Directions: Give the number of lines in the data below that contain "scrollbar", with no other words.

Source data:

--- START ---

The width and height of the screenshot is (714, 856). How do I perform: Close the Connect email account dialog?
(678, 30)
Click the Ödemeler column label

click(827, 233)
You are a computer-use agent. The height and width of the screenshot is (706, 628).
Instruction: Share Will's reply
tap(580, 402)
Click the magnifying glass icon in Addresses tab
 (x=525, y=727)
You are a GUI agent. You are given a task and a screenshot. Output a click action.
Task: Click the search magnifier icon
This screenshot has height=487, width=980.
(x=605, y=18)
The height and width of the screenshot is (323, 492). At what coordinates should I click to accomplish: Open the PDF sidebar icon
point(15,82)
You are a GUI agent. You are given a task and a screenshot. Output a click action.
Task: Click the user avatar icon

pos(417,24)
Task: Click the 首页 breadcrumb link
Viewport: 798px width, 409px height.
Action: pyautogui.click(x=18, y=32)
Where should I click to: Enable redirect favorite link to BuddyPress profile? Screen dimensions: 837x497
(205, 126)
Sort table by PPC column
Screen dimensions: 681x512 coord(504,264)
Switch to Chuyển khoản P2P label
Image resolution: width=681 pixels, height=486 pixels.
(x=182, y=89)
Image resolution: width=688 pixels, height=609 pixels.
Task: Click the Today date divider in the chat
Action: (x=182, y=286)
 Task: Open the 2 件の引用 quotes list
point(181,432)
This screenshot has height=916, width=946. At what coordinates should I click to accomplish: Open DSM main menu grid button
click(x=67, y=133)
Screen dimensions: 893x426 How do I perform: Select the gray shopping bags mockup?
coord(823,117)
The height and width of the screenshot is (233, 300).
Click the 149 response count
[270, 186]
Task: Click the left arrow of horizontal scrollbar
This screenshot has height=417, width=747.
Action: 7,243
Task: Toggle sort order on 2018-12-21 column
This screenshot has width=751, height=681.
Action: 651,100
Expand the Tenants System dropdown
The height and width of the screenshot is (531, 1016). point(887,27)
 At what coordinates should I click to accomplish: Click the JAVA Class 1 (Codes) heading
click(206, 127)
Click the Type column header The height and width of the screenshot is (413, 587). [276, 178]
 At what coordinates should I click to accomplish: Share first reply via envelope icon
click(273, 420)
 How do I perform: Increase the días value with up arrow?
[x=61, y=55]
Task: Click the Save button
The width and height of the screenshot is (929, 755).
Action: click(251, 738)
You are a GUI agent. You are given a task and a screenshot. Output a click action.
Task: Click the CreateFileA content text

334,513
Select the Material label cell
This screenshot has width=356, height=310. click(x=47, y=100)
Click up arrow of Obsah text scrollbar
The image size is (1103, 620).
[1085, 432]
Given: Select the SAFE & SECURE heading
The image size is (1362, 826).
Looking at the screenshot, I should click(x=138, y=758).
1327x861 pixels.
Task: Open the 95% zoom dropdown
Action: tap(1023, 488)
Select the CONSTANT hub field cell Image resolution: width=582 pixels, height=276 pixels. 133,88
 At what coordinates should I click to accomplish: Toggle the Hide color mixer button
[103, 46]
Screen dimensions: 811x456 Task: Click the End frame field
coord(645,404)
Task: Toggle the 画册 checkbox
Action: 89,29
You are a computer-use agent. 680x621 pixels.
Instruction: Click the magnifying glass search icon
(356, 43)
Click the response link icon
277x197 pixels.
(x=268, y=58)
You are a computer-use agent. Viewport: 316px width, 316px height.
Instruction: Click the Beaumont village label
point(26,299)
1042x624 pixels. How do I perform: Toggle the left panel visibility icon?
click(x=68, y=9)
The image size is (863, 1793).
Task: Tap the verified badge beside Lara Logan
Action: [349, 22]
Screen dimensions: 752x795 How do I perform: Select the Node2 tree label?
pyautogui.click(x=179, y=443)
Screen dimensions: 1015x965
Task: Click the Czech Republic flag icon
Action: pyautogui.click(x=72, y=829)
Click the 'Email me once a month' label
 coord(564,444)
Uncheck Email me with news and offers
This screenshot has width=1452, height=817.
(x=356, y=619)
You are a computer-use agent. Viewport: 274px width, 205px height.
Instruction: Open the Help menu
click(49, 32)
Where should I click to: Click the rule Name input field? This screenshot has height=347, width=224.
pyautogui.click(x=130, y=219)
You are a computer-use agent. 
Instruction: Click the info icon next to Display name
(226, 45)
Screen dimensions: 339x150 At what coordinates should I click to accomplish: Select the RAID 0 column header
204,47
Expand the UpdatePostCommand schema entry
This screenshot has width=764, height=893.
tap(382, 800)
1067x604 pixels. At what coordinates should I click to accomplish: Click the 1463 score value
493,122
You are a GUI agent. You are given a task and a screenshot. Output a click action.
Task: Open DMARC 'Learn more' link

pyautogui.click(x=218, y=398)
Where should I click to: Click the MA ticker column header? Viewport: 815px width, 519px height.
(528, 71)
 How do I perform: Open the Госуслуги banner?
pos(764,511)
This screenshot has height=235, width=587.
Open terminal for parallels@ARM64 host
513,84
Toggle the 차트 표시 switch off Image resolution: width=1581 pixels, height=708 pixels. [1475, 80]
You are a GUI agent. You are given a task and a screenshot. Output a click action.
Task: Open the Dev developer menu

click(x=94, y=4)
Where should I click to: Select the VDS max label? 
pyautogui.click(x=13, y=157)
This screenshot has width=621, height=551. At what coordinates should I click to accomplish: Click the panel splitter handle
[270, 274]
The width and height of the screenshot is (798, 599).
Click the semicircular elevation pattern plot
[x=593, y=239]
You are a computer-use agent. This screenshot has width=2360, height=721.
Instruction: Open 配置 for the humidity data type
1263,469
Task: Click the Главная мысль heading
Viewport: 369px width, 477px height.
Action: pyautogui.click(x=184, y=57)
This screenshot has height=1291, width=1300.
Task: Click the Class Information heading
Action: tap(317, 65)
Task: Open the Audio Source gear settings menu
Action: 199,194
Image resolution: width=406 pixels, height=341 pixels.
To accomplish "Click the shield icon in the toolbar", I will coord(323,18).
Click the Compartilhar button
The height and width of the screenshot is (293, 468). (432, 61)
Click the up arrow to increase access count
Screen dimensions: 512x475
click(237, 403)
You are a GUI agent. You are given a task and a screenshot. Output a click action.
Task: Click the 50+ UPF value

--- END ---

Solution: 2